USDA and U of Illinois researchers are using fluorescence – the tiny glow of light plants release – to measure the level of stress soybeans undergo from elevated levels of ozone (O3).
A team of researchers from the University of Illinois Urbana-Champaign and the USDA Agricultural Research Service is successfully using solar-induced chlorophyll fluorescence (SIF) to measure the impact of elevated ozone (O3) on soybean plants, according to release.
When plants absorb sunlight, most of that energy is used for photosynthesis. Any unused energy is released by the plant as heat and – invisible to the human eye – a tiny glow of light. This light is called solar-induced chlorophyll fluorescence (SIF). SIF can be utilized to assess photosynthesis and stress, including stress relating to factors like high temperature or high levels of carbon dioxide (CO2)
“Researchers have found SIF to be a faster, safer, and non-invasive way to study photosynthesis,” said Genghong Wu, a former PhD student at the U of I’s Department of Natural Resources and Environmental Sciences, and one of the study’s authors. “That is why it has become so popular. The novelty of this study is that for the first time, SIF was used to measure elevated ozone stress on soybeans in the field.”

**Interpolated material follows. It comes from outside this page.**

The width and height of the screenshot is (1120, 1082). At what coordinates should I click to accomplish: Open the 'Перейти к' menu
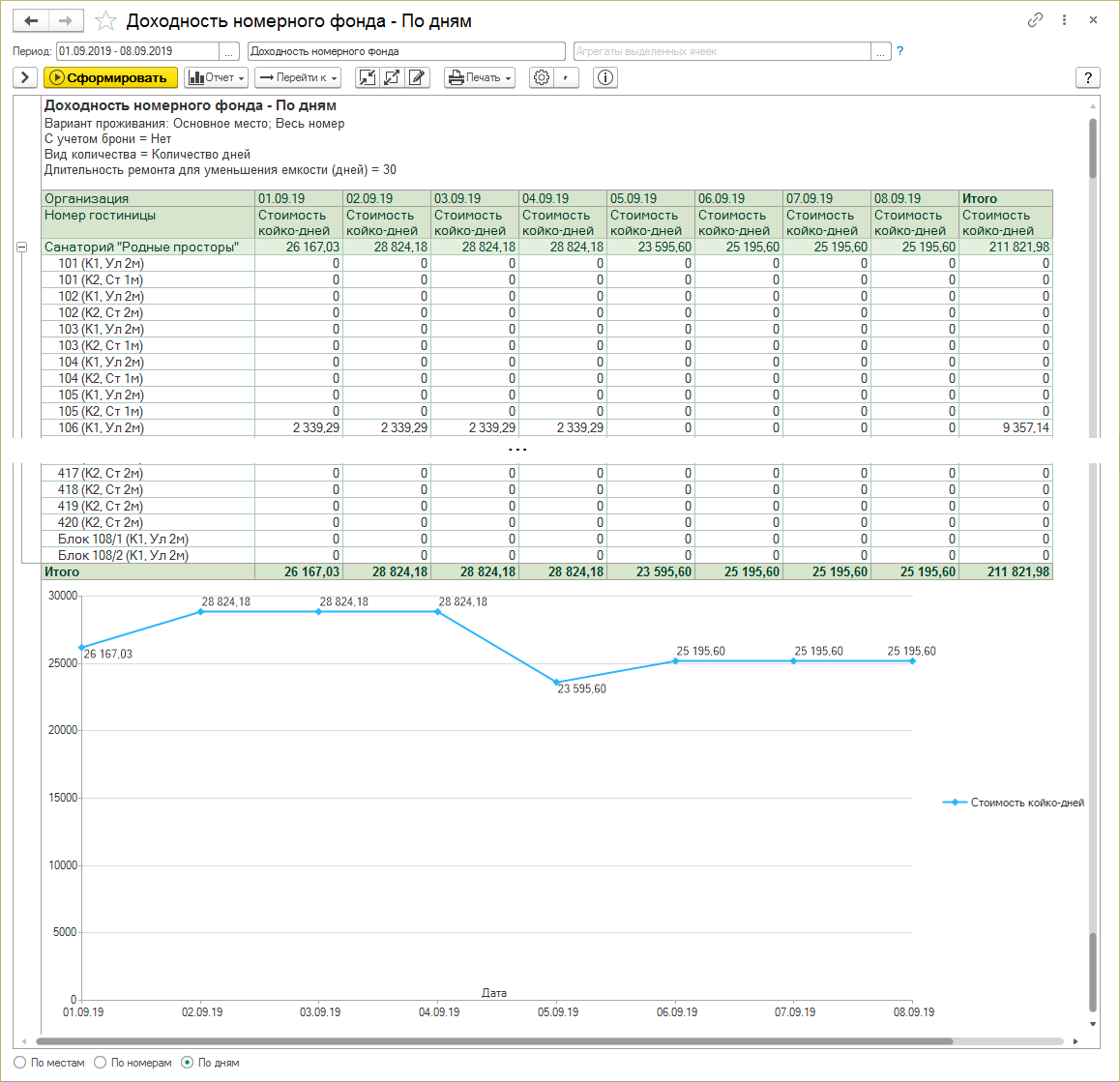pos(298,77)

USDA ARS scientist and professor Lisa Ainsworth managed the in-field study. She utilized a four-plot system: four plots treated with elevated O3 and four plots left as control. Then, the research team measured the plots’ SIF using a portable spectroscopic system that took readings approximately 1.5 feet above the crop canopy. The team found that SIF decreased in the high O3 environment: in fact, in the late growing season, SIF measurements in O3 treated plots dropped as much as 36%. Because other photosynthetic processes including electron transport and leaf-gas exchange decreased at higher ozone levels, the team concluded that a decrease in SIF is a sign of stress.
SIF can be measured at scale. The measurement technology can currently be employed from an aircraft flying 0.6 miles above a field. Study co-author Genghong Wu hopes to use SIF from an even further distance, tracking photosynthesis from a satellite orbiting the Earth.
“We want to use SIF to estimate or to monitor the dynamics of photosynthesis on a regional or global scale,” Wu said in the release. “To do that, we need to also further understand the mechanistic relationship between SIF and photosynthesis.”
Effectively measuring how crops withstand various stresses will continue to be key to breeding more resilient crops for the future.